## Problem description
Among the lines below, take the one holding "Правильне харчування (165, 1279)", the one holding "млинці (680, 439)", and all lines between them. Set them down exactly.

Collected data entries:
►

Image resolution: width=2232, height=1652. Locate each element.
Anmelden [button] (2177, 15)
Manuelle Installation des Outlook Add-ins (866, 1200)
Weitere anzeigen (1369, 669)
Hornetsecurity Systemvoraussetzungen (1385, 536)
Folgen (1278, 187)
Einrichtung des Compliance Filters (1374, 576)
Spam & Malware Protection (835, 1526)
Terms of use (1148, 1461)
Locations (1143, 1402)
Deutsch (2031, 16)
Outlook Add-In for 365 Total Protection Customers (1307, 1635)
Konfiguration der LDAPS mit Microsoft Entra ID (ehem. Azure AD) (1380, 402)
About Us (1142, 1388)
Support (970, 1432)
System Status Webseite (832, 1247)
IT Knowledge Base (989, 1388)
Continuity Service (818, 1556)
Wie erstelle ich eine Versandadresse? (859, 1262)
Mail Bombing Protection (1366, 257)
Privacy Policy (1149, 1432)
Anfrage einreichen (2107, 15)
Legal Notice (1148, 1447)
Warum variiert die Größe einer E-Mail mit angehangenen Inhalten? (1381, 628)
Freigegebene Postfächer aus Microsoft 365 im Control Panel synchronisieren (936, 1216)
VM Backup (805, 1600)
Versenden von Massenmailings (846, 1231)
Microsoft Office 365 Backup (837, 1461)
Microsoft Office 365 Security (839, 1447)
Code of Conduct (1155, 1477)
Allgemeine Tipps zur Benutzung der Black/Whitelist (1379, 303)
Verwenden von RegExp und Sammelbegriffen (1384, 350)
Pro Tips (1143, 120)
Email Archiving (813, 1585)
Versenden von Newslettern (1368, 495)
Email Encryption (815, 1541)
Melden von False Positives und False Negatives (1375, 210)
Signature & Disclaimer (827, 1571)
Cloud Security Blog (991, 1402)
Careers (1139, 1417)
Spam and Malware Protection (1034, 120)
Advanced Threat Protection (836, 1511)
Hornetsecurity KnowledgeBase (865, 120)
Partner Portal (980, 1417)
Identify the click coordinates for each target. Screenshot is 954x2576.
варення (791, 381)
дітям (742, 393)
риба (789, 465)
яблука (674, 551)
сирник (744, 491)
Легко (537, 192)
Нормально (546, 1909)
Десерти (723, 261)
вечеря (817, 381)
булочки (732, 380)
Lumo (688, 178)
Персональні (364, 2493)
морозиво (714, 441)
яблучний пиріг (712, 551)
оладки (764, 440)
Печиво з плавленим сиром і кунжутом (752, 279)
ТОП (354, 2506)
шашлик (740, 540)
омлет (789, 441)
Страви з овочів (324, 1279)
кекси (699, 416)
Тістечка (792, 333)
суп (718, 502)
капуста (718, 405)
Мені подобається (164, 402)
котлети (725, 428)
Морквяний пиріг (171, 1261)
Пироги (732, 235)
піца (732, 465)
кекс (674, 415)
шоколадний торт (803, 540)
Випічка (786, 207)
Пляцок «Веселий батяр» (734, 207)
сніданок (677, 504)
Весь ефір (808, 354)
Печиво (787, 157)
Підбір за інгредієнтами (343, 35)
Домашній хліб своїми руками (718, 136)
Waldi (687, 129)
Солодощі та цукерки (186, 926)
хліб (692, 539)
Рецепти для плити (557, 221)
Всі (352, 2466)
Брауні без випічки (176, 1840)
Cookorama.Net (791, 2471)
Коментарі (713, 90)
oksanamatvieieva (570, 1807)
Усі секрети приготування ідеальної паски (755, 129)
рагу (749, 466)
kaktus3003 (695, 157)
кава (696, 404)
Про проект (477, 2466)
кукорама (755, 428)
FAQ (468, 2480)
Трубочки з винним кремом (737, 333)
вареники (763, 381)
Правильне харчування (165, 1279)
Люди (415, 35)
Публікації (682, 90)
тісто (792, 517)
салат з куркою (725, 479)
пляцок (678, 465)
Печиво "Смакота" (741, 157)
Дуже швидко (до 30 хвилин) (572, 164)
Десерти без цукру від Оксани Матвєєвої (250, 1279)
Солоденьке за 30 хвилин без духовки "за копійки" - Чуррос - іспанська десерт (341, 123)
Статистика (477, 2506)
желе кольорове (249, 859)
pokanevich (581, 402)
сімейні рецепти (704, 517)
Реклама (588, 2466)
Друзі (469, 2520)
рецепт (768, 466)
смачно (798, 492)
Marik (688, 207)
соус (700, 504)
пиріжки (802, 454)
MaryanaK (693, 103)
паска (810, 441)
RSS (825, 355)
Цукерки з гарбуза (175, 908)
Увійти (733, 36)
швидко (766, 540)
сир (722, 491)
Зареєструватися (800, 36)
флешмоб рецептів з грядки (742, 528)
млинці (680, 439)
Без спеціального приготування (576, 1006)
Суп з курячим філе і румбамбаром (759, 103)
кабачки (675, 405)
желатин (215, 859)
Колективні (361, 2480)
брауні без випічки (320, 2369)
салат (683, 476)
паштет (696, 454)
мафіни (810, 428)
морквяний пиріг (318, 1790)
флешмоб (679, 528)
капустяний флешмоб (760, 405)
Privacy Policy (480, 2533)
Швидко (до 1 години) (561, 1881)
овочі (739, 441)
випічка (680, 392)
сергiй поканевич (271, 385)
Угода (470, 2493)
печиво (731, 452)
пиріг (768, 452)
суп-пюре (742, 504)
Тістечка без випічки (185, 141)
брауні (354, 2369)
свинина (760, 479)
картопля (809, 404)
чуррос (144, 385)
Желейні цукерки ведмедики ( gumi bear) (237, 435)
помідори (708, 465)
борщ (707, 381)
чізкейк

◄

## Result of this task
Правильне харчування (165, 1279)
Люди (415, 35)
Публікації (682, 90)
тісто (792, 517)
салат з куркою (725, 479)
пляцок (678, 465)
Печиво "Смакота" (741, 157)
Дуже швидко (до 30 хвилин) (572, 164)
Десерти без цукру від Оксани Матвєєвої (250, 1279)
Солоденьке за 30 хвилин без духовки "за копійки" - Чуррос - іспанська десерт (341, 123)
Статистика (477, 2506)
желе кольорове (249, 859)
pokanevich (581, 402)
сімейні рецепти (704, 517)
Реклама (588, 2466)
Друзі (469, 2520)
рецепт (768, 466)
смачно (798, 492)
Marik (688, 207)
соус (700, 504)
пиріжки (802, 454)
MaryanaK (693, 103)
паска (810, 441)
RSS (825, 355)
Цукерки з гарбуза (175, 908)
Увійти (733, 36)
швидко (766, 540)
сир (722, 491)
Зареєструватися (800, 36)
флешмоб рецептів з грядки (742, 528)
млинці (680, 439)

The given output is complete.